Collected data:

──────────────────────────────

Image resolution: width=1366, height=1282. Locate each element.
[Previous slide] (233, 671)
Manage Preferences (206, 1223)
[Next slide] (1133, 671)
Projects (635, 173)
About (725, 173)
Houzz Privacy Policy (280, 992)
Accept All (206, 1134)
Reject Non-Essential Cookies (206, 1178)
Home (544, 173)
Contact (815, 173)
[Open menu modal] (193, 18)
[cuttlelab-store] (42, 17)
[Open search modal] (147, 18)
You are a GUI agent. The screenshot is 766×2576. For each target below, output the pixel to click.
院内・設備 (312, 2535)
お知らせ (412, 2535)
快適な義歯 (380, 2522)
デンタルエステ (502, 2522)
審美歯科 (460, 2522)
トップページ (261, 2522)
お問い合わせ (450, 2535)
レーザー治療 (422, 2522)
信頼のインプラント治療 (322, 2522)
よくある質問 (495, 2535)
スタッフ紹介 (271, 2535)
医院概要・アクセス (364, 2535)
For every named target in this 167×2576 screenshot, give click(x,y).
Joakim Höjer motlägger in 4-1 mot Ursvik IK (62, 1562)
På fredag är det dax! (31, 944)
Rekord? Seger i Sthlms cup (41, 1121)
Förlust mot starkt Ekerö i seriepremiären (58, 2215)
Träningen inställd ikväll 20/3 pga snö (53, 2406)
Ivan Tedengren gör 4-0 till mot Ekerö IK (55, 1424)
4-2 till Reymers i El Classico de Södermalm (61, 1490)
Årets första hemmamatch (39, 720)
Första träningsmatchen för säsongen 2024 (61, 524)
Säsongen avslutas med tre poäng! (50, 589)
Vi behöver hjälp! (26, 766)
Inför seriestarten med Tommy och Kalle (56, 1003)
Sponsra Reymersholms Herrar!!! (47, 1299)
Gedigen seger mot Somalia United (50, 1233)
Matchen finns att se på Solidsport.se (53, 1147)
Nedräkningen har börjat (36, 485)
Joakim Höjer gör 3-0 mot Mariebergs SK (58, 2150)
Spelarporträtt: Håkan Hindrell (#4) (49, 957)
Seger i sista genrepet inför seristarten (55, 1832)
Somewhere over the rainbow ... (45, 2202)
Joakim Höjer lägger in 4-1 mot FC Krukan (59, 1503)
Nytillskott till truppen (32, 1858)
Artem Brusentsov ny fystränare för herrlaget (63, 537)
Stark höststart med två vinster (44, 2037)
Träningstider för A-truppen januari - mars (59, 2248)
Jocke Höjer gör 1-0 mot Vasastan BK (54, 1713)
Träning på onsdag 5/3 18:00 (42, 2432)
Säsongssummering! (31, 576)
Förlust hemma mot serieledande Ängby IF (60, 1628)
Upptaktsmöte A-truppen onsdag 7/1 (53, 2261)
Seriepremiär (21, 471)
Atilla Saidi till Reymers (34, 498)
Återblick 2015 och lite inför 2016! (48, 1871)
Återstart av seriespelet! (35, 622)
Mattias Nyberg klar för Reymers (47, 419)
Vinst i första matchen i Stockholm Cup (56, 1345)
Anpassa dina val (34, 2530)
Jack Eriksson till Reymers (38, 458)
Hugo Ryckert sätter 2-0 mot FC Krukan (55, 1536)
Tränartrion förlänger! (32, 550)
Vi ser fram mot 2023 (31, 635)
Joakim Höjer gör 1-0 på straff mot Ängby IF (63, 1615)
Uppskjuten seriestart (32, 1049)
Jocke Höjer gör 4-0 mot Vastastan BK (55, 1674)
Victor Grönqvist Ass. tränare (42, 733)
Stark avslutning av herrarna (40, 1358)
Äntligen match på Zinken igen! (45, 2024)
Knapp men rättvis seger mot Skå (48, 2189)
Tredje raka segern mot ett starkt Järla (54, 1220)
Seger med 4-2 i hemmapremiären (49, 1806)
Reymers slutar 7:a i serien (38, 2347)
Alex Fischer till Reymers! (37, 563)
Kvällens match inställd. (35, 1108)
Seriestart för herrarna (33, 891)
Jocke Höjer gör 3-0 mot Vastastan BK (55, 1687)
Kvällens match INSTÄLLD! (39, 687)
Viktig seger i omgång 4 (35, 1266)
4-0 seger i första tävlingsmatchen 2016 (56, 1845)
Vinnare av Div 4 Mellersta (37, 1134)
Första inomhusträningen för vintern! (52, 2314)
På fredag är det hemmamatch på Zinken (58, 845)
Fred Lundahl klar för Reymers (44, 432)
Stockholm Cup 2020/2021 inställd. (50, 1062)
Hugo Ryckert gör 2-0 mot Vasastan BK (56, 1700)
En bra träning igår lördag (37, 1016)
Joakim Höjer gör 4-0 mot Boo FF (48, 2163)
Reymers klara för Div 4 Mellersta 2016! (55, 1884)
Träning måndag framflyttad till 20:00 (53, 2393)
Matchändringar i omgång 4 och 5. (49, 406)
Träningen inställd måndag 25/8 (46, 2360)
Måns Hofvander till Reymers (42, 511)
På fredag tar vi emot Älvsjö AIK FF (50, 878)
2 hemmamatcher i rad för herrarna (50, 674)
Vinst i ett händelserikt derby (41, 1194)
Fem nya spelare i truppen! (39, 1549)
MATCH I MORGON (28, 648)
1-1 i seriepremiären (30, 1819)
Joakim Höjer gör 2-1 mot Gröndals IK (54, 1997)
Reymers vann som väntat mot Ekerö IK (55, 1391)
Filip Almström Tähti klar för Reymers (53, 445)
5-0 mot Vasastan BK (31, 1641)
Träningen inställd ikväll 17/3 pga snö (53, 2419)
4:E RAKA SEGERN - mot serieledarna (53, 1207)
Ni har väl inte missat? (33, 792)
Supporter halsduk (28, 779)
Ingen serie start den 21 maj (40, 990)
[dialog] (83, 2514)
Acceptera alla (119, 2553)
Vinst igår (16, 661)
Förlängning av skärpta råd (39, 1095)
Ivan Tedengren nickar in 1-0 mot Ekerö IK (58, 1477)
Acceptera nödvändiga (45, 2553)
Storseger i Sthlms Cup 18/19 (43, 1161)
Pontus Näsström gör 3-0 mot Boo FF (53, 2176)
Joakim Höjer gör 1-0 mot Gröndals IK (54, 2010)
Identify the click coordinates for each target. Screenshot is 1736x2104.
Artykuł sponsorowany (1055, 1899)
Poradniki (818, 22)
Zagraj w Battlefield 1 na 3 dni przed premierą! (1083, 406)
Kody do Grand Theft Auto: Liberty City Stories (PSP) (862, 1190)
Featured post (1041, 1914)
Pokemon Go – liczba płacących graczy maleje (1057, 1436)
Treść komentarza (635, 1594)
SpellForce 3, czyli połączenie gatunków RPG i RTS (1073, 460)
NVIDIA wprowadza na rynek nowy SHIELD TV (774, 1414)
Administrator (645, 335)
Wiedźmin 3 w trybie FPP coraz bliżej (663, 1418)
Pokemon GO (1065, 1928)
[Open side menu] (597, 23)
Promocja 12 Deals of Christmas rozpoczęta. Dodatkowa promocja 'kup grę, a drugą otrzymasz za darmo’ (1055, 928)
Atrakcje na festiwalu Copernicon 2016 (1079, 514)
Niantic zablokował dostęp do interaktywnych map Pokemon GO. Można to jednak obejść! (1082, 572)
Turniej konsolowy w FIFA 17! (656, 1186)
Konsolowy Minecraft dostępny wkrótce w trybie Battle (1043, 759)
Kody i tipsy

──────────────────────────────

## [AIM OF THE EXERCISE]
Transcribe each line of the data above, unaltered, from the one where "Träningen inställd ikväll 20/3" appears to the one where "Jack Eriksson till Reymers (38, 458)" appears, inclusive of both.

## [WRITTEN RESPONSE]
Träningen inställd ikväll 20/3 pga snö (53, 2406)
Ivan Tedengren gör 4-0 till mot Ekerö IK (55, 1424)
4-2 till Reymers i El Classico de Södermalm (61, 1490)
Årets första hemmamatch (39, 720)
Första träningsmatchen för säsongen 2024 (61, 524)
Säsongen avslutas med tre poäng! (50, 589)
Vi behöver hjälp! (26, 766)
Inför seriestarten med Tommy och Kalle (56, 1003)
Sponsra Reymersholms Herrar!!! (47, 1299)
Gedigen seger mot Somalia United (50, 1233)
Matchen finns att se på Solidsport.se (53, 1147)
Nedräkningen har börjat (36, 485)
Joakim Höjer gör 3-0 mot Mariebergs SK (58, 2150)
Spelarporträtt: Håkan Hindrell (#4) (49, 957)
Seger i sista genrepet inför seristarten (55, 1832)
Somewhere over the rainbow ... (45, 2202)
Joakim Höjer lägger in 4-1 mot FC Krukan (59, 1503)
Nytillskott till truppen (32, 1858)
Artem Brusentsov ny fystränare för herrlaget (63, 537)
Stark höststart med två vinster (44, 2037)
Träningstider för A-truppen januari - mars (59, 2248)
Jocke Höjer gör 1-0 mot Vasastan BK (54, 1713)
Träning på onsdag 5/3 18:00 (42, 2432)
Säsongssummering! (31, 576)
Förlust hemma mot serieledande Ängby IF (60, 1628)
Upptaktsmöte A-truppen onsdag 7/1 (53, 2261)
Seriepremiär (21, 471)
Atilla Saidi till Reymers (34, 498)
Återblick 2015 och lite inför 2016! (48, 1871)
Återstart av seriespelet! (35, 622)
Mattias Nyberg klar för Reymers (47, 419)
Vinst i första matchen i Stockholm Cup (56, 1345)
Anpassa dina val (34, 2530)
Jack Eriksson till Reymers (38, 458)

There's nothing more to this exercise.